The Gramm-Leach-Bliley Act of 1999 (GLB)
Mandates that financial institutions that obtain nonpublic personal information through the normal course of their business must develop precautions to ensure the security and confidentiality of customer records and information, and to protect against unauthorized access to or use of such records. This includes secure storage, disposal, and sharing of confidential information. Who must comply with the Gramm-Leach-Bliley Act: Banking and credit issuing, Insurance, Stocks, bonds, and investing, Financial service providers

The Economic Espionage Act (EEA)
Makes the theft or misappropriation of trade secrets a criminal offense. Taking papers from Dumpsters outside offices is called "Dumpster diving" and is a common tactic used by commercial information brokers as well as foreign intelligence services. It involves collecting and going through the trash left out for collection from residences and businesses. Stealing trash is not illegal.
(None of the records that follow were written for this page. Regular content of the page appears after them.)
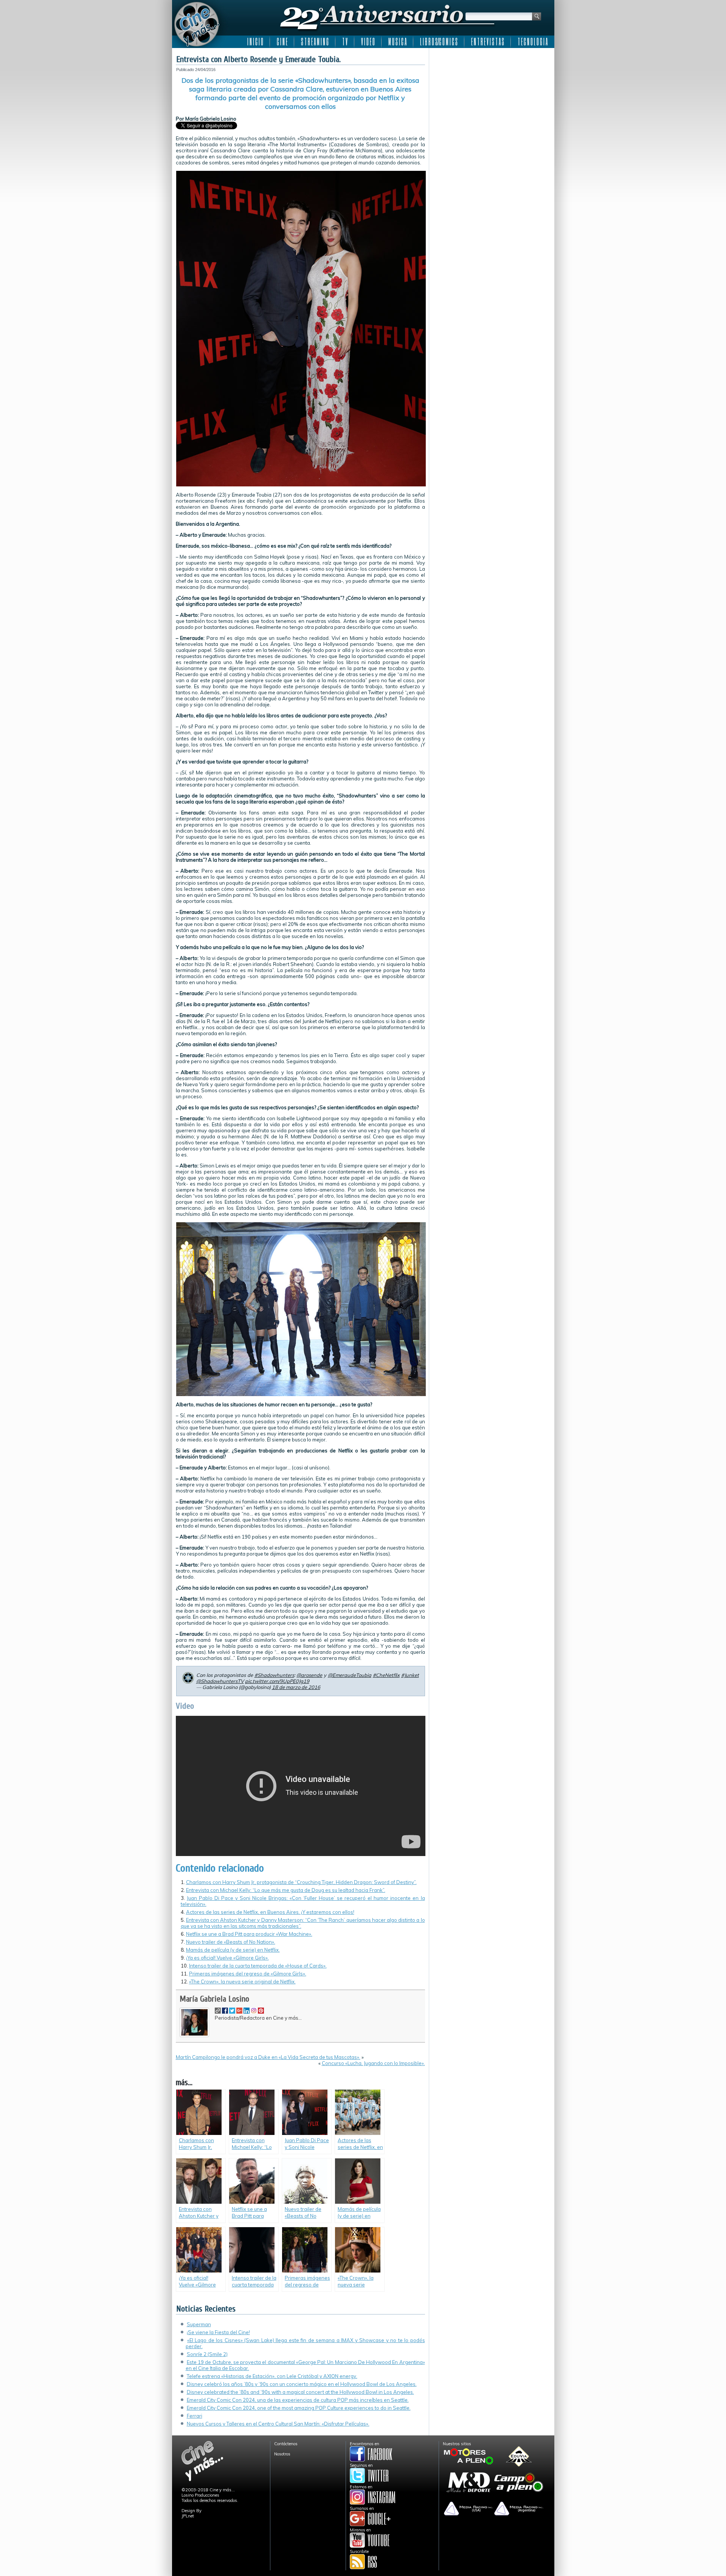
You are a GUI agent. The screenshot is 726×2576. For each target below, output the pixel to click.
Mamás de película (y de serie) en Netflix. (233, 1950)
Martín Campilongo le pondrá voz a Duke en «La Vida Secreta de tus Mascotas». (268, 2057)
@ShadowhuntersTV (220, 1681)
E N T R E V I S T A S (487, 41)
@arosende (309, 1675)
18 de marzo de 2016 (296, 1687)
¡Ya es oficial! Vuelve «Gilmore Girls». (227, 1958)
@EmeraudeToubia (349, 1675)
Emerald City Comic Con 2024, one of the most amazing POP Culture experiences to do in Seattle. (299, 2408)
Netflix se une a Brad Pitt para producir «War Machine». (249, 1934)
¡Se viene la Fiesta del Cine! (218, 2332)
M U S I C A (397, 41)
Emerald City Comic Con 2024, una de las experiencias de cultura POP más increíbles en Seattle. (298, 2400)
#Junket (410, 1675)
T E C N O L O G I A (533, 41)
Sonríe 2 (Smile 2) (207, 2354)
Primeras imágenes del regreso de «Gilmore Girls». (247, 1974)
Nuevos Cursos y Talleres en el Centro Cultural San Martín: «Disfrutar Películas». (278, 2424)
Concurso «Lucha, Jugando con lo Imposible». (373, 2063)
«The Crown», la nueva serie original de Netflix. (242, 1981)
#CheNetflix (386, 1675)
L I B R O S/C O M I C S (439, 41)
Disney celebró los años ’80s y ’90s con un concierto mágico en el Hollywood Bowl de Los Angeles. (302, 2384)
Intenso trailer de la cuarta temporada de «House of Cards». (258, 1966)
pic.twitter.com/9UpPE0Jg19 (277, 1681)
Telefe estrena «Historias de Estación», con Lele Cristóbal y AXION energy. (272, 2376)
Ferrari (194, 2416)
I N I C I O (255, 41)
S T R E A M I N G (315, 41)
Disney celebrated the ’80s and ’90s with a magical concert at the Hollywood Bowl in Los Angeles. (300, 2392)
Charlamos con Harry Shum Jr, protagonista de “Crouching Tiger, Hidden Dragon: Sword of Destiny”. (301, 1882)
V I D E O (368, 41)
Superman (199, 2324)
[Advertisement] (492, 99)
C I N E (282, 41)
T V (344, 41)
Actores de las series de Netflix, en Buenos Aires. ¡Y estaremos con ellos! (270, 1912)
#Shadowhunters (274, 1675)
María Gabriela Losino (214, 1999)
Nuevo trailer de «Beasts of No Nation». (230, 1942)
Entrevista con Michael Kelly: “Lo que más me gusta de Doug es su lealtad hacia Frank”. (285, 1890)
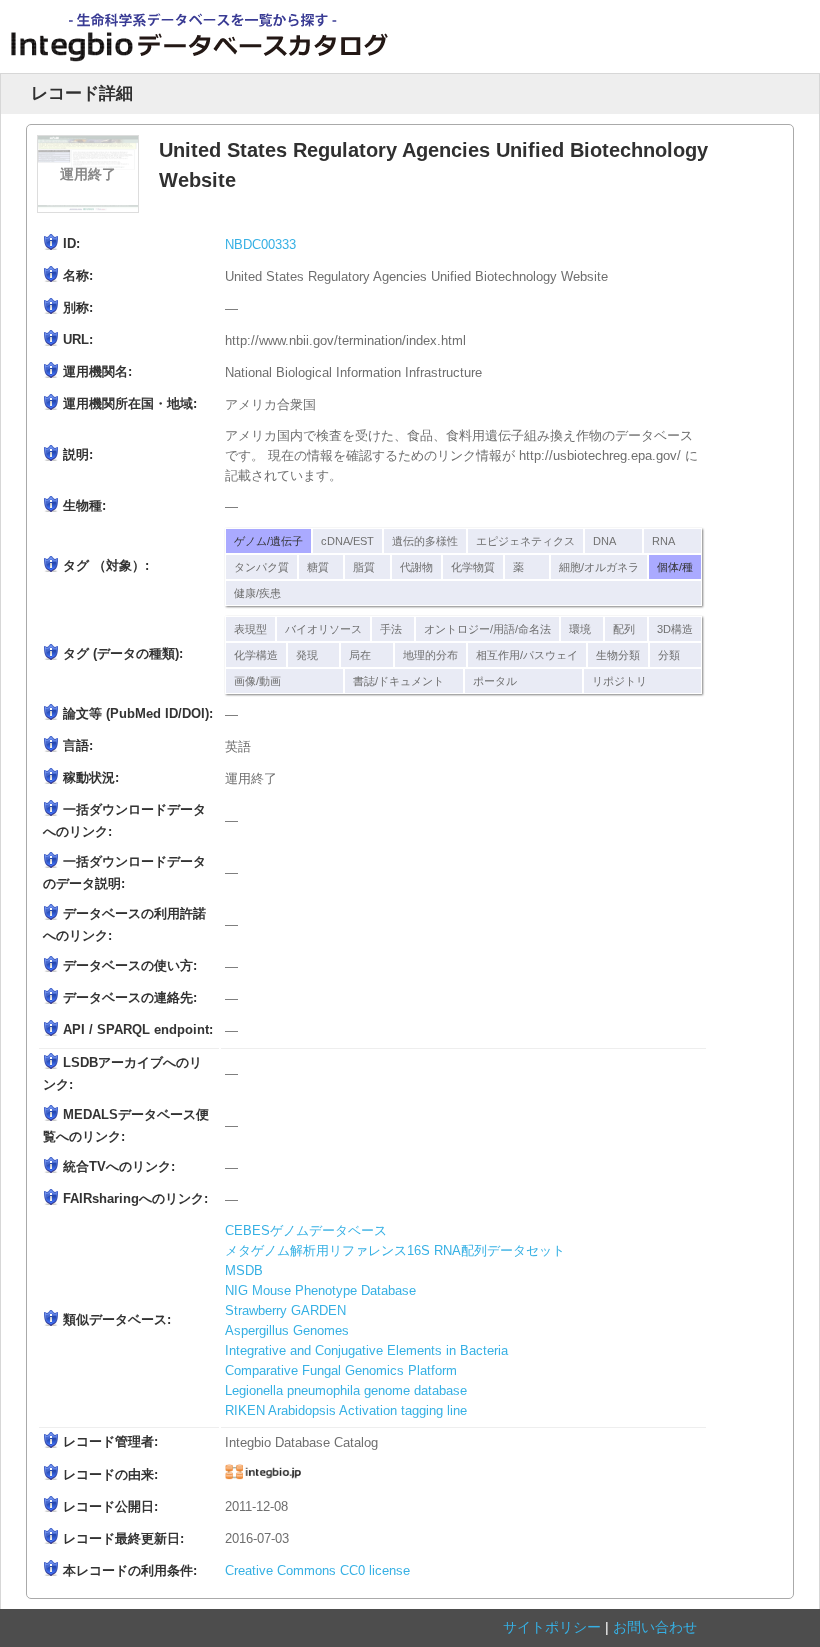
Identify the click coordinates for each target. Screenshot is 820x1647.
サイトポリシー (552, 1627)
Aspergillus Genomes (287, 1331)
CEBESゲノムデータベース (306, 1231)
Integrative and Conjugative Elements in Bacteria (366, 1351)
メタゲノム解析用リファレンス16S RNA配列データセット (395, 1251)
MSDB (244, 1271)
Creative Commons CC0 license (317, 1571)
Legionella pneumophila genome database (346, 1391)
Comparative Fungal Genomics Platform (341, 1371)
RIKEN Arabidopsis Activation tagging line (346, 1411)
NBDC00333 (260, 245)
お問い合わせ (655, 1627)
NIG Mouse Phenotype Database (320, 1291)
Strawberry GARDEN (285, 1311)
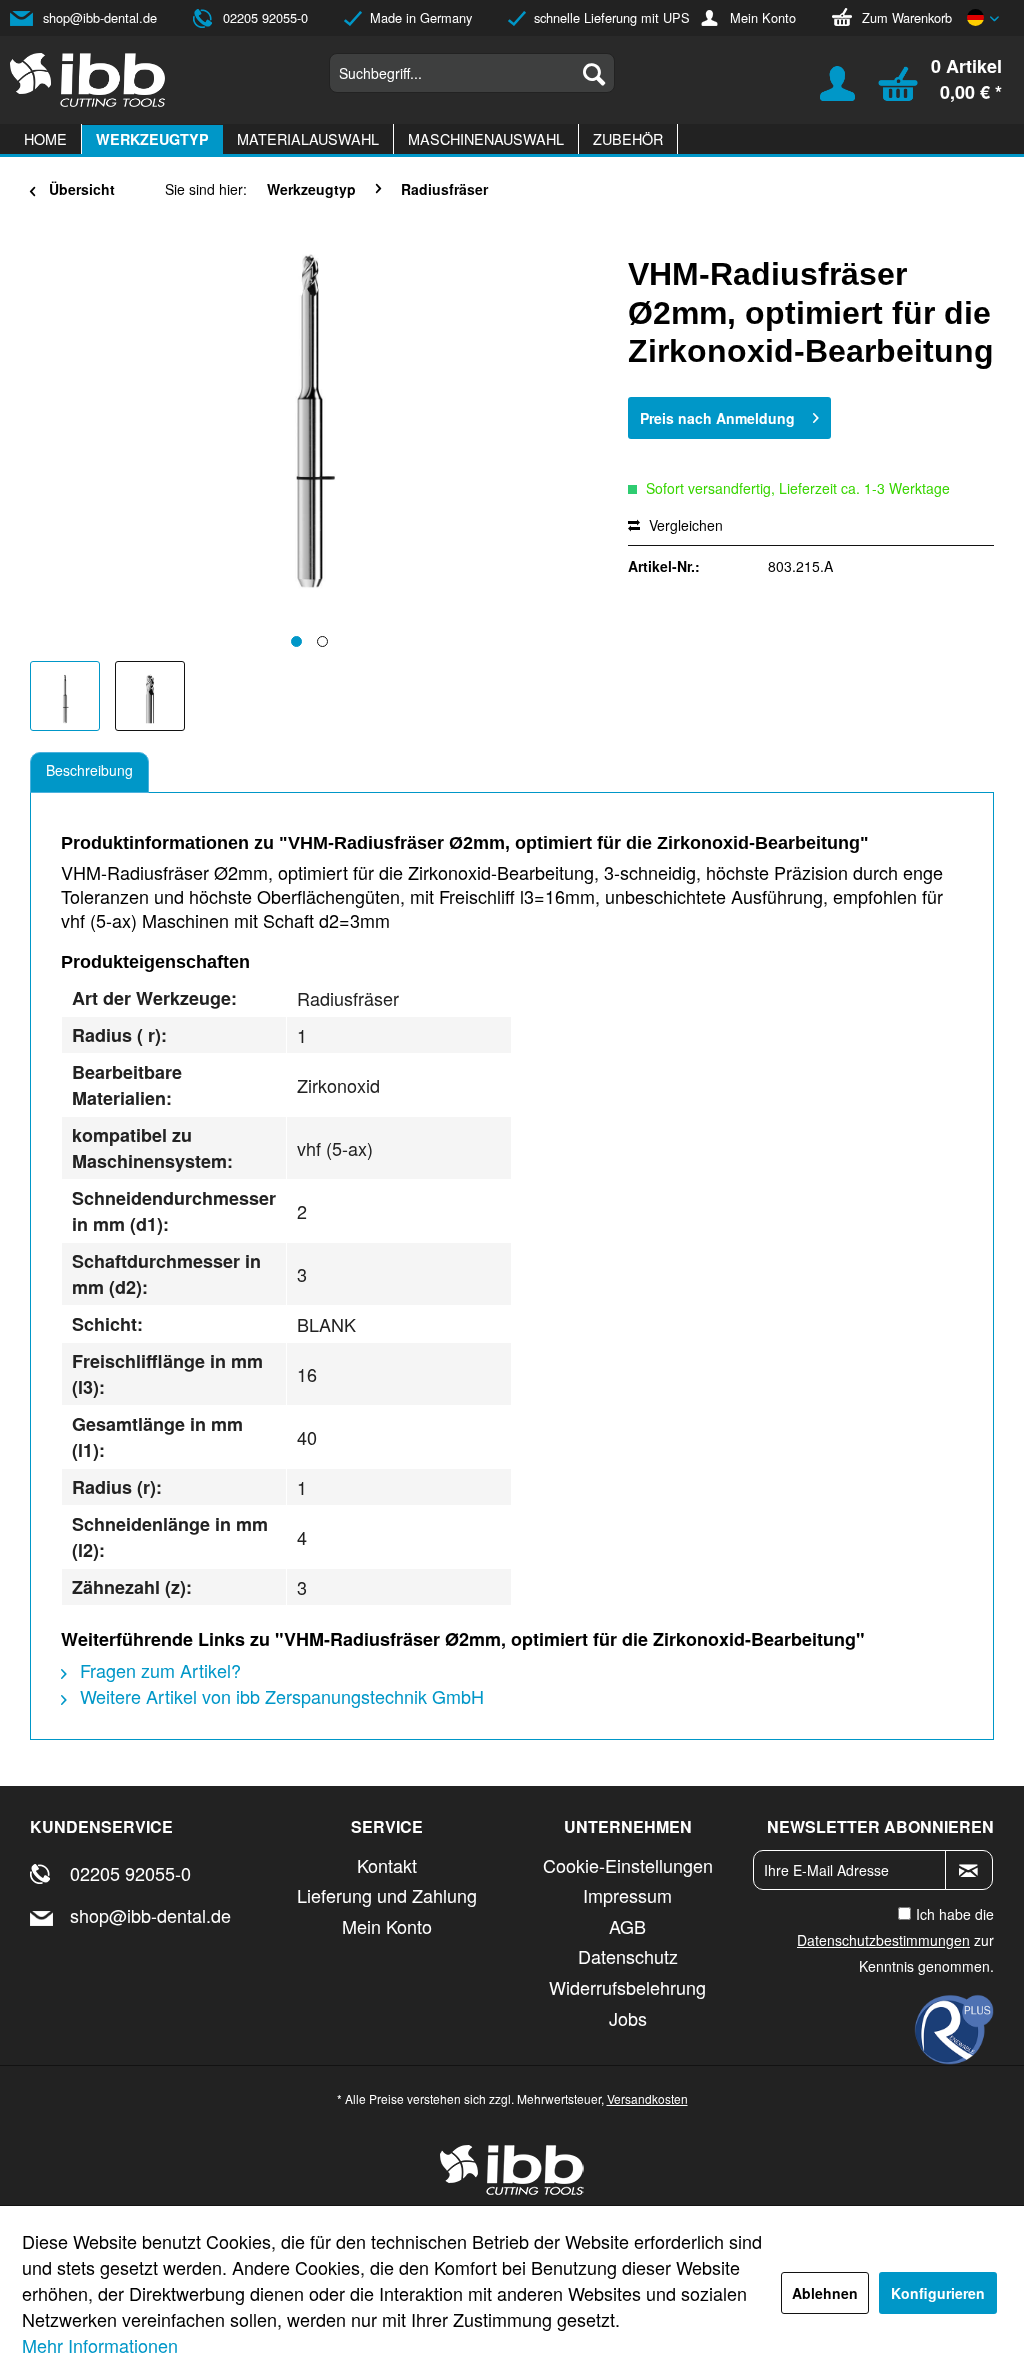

The Supreme Court ruled in 1988 that once an item is left for trash pickup, there is no expectation of privacy or continued ownership. Who is affected by EEA: U. S. Citizens, General businesses handling sensitive data in hardcopy

The Fair and Accurate Credit Transactions Act of 2003
Also known as the FACT Act. Was signed into law on December 4, 2003. In general, the Act amends the Fair Credit Reporting Act ("FCRA"). The Act contains a number of provisions intended to combat consumer fraud and related crimes, including identity theft, and to assist its victims. Specifically the act requires the destruction of PAPERS CONTAINING CONSUMER INFORMATION. It is hard to imagine any business or organization that is not bound by this law.